Warm, sentimental people tend to have more brain tissue in the outer strip of the brain just above the eyes and in a structure deep in the brain's centre.
These are the same zones that allow us to enjoy chocolate and sex, the Cambridge University experts report in the European Journal of Neuroscience.
The work suggests that some people may get a similar buzz from being sociable.
It could also lead to new insights into psychiatric disorders where difficulties in social interaction are prominent, such as autism or schizophrenia.
For some people, socializing is an intrinsic reward, just like chocolate or cannabis
Professor Simon Baron Cohen, of the Autism Research Centre in Cambridge
The brain scan study was carried out on 41 healthy male volunteers.
The men who scored higher on questionnaire-based ratings of emotional warmth and sociability had more grey matter in two brain areas - the orbitofrontal cortex and ventral striatum.
The researchers say it is not clear whether the men were born with these brain differences or whether the brain regions in question grew in response to personal experiences.
Experts already know that the striatum becomes activated by receiving compliments and the orbitofrontal cortex is activated by attractive faces and smiling.
Lead researcher Dr Graham Murray said: "Sociability and emotional warmth are very complex features of our personality.

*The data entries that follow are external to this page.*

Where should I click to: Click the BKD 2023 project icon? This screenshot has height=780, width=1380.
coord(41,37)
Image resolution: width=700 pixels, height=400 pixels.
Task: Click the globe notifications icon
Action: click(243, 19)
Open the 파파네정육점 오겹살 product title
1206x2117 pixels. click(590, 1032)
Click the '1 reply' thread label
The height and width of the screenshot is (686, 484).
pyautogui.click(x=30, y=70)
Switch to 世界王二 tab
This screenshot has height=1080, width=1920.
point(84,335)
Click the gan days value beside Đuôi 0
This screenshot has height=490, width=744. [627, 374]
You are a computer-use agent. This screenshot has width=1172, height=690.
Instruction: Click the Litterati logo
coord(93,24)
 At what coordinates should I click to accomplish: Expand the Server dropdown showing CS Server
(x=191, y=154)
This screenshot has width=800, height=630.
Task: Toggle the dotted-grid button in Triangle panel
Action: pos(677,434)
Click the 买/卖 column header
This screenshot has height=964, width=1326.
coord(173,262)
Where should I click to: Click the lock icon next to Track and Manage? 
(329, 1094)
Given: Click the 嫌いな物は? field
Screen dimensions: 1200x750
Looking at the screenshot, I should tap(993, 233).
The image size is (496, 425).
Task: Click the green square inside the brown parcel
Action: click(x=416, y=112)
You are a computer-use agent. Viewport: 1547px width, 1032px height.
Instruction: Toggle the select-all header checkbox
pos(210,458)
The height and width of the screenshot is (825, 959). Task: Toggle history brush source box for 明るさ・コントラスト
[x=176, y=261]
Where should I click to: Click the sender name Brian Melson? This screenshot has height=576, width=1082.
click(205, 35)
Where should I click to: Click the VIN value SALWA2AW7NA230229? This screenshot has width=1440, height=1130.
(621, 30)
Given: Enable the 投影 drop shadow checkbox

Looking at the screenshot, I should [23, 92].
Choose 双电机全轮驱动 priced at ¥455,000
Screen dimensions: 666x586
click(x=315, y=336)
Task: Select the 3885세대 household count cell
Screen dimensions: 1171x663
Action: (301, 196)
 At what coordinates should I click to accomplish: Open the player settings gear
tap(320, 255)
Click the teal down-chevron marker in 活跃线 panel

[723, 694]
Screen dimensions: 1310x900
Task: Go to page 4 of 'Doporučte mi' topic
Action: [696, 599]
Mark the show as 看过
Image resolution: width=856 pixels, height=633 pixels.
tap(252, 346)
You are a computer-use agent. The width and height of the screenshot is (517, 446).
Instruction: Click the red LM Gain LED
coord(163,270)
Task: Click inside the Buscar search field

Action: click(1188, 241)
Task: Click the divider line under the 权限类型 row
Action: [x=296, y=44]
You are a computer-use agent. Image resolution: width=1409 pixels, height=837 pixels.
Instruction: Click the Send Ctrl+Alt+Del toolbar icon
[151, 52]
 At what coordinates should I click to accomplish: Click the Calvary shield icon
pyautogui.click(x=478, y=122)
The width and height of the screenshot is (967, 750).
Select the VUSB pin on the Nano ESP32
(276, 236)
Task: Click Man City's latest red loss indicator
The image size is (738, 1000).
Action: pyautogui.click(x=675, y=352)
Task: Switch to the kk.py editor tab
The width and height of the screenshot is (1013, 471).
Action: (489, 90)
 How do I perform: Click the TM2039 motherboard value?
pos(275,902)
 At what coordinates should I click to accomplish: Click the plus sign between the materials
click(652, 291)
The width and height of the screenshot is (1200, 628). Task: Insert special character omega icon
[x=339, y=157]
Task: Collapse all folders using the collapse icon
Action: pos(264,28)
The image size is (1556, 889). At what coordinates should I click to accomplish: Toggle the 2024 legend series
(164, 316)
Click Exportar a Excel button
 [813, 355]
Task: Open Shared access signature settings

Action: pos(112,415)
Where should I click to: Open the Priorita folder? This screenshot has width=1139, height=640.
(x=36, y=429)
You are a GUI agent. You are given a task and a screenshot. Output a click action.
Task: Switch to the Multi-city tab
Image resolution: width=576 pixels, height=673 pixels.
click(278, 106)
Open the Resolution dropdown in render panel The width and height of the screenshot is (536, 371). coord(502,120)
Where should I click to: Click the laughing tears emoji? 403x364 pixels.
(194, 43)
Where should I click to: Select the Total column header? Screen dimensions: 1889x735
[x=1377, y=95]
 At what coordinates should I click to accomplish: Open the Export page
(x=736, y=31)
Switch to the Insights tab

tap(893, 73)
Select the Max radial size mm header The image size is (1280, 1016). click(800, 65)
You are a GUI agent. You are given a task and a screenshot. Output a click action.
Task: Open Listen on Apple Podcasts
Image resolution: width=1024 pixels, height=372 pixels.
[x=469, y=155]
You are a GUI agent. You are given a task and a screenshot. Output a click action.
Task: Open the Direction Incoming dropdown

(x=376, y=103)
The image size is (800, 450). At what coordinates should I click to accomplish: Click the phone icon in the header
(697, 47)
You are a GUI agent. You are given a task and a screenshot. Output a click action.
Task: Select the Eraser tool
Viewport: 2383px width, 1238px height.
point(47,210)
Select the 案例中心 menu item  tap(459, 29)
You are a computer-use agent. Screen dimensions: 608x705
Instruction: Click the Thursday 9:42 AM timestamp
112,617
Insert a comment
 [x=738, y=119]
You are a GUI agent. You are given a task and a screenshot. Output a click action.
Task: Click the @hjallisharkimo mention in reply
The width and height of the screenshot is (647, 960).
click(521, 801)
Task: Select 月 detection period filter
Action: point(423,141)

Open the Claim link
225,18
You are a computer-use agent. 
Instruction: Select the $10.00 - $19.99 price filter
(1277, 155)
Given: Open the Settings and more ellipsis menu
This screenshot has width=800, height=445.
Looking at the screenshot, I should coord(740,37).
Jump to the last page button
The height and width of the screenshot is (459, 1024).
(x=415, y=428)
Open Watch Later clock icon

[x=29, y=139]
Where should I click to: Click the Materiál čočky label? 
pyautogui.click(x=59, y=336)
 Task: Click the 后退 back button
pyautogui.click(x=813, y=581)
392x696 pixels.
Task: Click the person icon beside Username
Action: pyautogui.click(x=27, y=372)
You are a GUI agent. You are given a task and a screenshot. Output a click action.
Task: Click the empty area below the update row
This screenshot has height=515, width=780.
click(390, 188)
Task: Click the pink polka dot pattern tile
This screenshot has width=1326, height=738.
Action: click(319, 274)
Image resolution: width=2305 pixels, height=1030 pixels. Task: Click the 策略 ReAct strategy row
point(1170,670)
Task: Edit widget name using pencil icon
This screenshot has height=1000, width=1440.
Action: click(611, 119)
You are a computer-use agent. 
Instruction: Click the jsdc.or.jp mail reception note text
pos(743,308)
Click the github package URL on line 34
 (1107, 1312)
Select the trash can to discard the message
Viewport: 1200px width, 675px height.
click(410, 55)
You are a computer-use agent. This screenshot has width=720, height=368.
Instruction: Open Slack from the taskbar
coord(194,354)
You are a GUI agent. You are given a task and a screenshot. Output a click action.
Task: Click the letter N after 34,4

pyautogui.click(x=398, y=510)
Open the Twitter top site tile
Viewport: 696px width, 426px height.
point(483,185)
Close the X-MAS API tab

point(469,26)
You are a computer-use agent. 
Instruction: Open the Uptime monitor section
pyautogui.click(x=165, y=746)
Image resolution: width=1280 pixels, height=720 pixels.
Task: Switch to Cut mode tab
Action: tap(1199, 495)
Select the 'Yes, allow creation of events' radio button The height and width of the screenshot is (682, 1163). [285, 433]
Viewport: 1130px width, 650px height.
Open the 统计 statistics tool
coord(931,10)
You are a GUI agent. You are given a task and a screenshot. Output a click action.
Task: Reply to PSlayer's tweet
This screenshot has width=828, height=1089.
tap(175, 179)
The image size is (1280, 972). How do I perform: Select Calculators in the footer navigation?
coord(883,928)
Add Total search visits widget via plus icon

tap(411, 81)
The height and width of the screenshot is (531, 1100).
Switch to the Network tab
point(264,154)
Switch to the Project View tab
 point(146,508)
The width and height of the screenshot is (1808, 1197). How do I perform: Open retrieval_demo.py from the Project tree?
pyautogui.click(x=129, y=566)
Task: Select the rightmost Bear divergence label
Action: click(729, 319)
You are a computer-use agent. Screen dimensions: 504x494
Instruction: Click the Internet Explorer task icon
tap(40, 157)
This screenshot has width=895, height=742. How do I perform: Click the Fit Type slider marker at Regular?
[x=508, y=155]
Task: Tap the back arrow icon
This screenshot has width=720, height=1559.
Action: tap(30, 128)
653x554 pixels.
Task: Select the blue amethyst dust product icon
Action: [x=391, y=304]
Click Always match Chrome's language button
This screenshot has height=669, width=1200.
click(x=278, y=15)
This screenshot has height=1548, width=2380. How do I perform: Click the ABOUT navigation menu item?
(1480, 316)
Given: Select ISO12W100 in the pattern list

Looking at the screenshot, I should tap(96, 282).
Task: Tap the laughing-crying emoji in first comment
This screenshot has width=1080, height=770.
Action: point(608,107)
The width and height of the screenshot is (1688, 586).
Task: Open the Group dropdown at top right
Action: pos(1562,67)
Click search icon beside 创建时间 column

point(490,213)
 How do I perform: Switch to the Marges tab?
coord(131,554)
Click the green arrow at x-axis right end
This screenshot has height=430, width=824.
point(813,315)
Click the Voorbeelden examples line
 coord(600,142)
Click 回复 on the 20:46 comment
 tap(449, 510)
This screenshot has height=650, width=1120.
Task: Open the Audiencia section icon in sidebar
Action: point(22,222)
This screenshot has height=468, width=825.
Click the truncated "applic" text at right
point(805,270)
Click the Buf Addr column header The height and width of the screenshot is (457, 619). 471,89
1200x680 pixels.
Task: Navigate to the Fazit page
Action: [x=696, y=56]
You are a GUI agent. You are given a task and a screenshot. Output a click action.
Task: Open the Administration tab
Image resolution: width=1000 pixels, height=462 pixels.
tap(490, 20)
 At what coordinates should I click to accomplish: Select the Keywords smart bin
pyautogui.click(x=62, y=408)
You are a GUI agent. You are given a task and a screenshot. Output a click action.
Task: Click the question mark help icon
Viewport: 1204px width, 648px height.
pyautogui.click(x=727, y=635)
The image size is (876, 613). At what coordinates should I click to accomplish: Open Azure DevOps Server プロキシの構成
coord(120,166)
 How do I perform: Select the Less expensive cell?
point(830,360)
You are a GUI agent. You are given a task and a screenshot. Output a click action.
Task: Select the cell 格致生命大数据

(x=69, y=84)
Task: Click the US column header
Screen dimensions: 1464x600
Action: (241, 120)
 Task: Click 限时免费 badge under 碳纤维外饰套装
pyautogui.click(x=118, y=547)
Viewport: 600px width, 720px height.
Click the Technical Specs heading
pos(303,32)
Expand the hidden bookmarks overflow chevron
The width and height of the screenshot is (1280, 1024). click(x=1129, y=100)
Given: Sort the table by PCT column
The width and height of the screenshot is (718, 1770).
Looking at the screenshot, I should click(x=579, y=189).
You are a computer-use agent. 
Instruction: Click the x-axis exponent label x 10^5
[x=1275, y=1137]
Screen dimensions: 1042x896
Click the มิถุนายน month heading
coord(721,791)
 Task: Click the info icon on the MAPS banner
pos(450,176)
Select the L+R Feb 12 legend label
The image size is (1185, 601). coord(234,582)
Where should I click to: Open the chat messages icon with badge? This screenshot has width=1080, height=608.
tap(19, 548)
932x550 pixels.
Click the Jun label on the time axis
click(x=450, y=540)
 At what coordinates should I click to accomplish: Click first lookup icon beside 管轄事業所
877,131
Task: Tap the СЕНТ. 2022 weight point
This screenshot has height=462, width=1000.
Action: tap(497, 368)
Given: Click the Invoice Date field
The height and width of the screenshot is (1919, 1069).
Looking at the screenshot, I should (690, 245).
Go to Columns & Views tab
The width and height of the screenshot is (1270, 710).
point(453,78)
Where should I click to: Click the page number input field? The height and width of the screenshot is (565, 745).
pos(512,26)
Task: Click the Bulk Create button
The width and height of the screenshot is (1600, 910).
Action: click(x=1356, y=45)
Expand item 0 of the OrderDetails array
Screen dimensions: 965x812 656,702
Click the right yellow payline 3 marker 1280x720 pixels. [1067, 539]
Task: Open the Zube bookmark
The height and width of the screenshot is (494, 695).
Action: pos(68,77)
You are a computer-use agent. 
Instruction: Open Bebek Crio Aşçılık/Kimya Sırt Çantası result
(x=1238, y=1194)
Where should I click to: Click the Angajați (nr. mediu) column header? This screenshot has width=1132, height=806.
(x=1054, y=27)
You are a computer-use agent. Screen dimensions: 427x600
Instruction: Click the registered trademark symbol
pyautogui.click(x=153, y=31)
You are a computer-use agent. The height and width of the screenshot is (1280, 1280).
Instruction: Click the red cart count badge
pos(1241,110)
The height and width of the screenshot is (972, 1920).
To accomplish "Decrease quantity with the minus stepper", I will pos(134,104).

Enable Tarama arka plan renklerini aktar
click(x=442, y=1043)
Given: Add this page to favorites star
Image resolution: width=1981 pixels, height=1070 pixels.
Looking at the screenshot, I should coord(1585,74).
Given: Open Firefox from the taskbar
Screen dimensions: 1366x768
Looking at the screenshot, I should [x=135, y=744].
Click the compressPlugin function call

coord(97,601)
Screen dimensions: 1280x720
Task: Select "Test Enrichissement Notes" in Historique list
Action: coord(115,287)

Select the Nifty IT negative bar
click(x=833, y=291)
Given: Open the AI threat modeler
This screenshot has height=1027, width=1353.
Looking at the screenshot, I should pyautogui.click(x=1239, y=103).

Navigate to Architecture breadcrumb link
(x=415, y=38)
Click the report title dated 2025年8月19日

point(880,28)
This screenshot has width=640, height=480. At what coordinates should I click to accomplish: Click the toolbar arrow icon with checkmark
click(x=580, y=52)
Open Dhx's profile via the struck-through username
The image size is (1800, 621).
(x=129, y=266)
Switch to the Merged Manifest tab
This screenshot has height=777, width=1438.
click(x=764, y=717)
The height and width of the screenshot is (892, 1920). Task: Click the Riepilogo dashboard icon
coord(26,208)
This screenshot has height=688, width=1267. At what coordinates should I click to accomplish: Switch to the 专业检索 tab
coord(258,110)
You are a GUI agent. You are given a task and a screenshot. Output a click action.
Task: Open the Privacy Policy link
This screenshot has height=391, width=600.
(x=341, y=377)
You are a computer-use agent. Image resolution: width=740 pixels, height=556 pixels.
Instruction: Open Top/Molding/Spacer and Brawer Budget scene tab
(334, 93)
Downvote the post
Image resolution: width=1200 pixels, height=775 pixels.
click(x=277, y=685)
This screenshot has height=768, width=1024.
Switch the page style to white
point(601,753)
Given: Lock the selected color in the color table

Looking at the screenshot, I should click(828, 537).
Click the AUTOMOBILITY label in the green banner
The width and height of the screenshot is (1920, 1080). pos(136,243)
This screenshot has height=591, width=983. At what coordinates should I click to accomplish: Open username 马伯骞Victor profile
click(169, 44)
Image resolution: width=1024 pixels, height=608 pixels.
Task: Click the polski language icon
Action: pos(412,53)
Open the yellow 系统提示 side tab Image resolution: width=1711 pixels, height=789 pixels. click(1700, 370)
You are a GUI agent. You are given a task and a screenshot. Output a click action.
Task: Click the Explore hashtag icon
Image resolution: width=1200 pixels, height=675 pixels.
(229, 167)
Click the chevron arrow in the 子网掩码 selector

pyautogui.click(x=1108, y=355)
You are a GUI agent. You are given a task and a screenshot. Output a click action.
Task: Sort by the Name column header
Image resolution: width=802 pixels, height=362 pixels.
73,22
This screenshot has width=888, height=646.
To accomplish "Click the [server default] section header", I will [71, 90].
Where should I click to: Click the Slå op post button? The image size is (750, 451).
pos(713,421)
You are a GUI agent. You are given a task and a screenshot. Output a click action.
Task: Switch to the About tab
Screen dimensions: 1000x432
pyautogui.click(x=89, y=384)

"This research helps us understand at a biological level why people differ in the degrees to which we express those traits.
"It's interesting that the degree to which we find social interaction rewarding relates to the structure of our brains in regions that are important for very simple biological drives such as food, sweet liquids and sex.
"Perhaps this gives us a clue to how complex features like sentimentality and affection evolved from structures that in lower animals originally were only important for basic biological survival processes."
Professor Simon Baron Cohen, of the Autism Research Centre in Cambridge, said: "This is an important study in showing that the degree to which we find socializing rewarding is correlated with differences in brain structure.
"It reminds us that for some people, socializing is an intrinsic reward, just like chocolate or cannabis. And that what you find rewarding depends on differences in the brain.
"This research teaches us about individual differences in a typical sample, but has implications for our understanding of clinical conditions like autism, where socializing may be less rewarding."